LAVORO

Metamorfosi del salario

Con lo sviluppo del modo di produzione capitalistico il salario nasce come “paniere di sussistenza”, dunque avulso dal valore del lavoro prestato. La differenza tra l’uno e l’altro (cioè tra valore del lavoro e salario) rappresenta -secondo Marx- il plusvalore, base del profitto e dello sfruttamento di chi realmente produce ricchezza.

Due secoli e più di conflitto tra capitale e lavoro, non sono riusciti a demolire questa vergogna. Ne ha, tuttavia, mitigato la ferocia classista, in termini di diritti, libertà e tutele: è il compromesso realizzato dal welfare state, vero lascito del Secolo breve.

Oggi, dopo vent’anni di globalizzazione neoliberista, di mercificazione e precarizzazione degli stessi rapporti umani, il salario non è più la punta di diamante del conflitto, in grado di assicurare quella esistenza “libera e dignitosa” su cui insiste la nostra Carta del ’48. Risucchiato dal buco nero dell’ultraprecarietà, fagocitato dalla nuova congerie contrattualistica, annegato nel mare magnum della rivoluzione digitale, il salario è diventato evanescente come lo stesso salariato, salvo poi materializzarsi (l’uno e l’altro) in forma e lemma nuovi, utili a celare sotto il falso mito di una ritrovata libertà uno sfruttamento ancora più feroce, perché divenuto auto-sfruttamento che non garantisce più nemmeno la sussistenza. E’ la nuova frontiera della Sharing economy, di cui ci parla Roberto Ciccarelli nel suo “Forza lavoro” o, con accenti diversi, Staglianò e Marta Fana in loro recenti lavori.

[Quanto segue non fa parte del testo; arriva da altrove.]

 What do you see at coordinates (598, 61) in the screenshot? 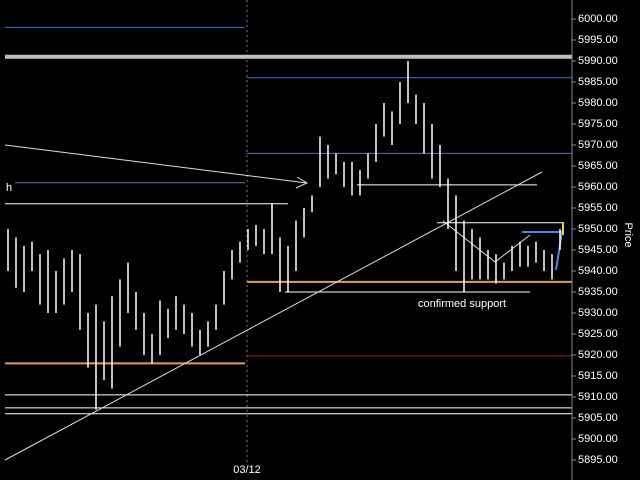
I see `y-tick-label: 5990.00` at bounding box center [598, 61].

E infatti, cosa accomuna gigworkers e clickworkers, startuppers e via discorrendo (che non esauriscono certo il panorama degli “occupati”) alla massa di quanti, giovani e meno giovani, una occupazione non la cerca nemmeno più? La risposta è: un drammatico problema di reddito! Per cui, di fronte al vuoto di proposte della sinistra (o, peggio, alle sue responsabilità nella determinazione del disastro) non c’è da meravigliarsi se il pentastellato reddito di cittadinanza abbia incontrato il favore di così tanti elettori, soprattutto, e non a caso, nel Mezzogiorno d’Italia. Certo, si può (e si deve) insistere sull’insufficienza (e sull’opacità) dell’iniziativa, sulla necessità di accompagnarla a incisivi provvedimenti normativi (nazionali ed europei) in grado di modificare gli odierni meccanismi di accumulazione e di polarizzazione della ricchezza, etc. Ma una cosa è certa, nelle condizioni date, è un passo ineludibile.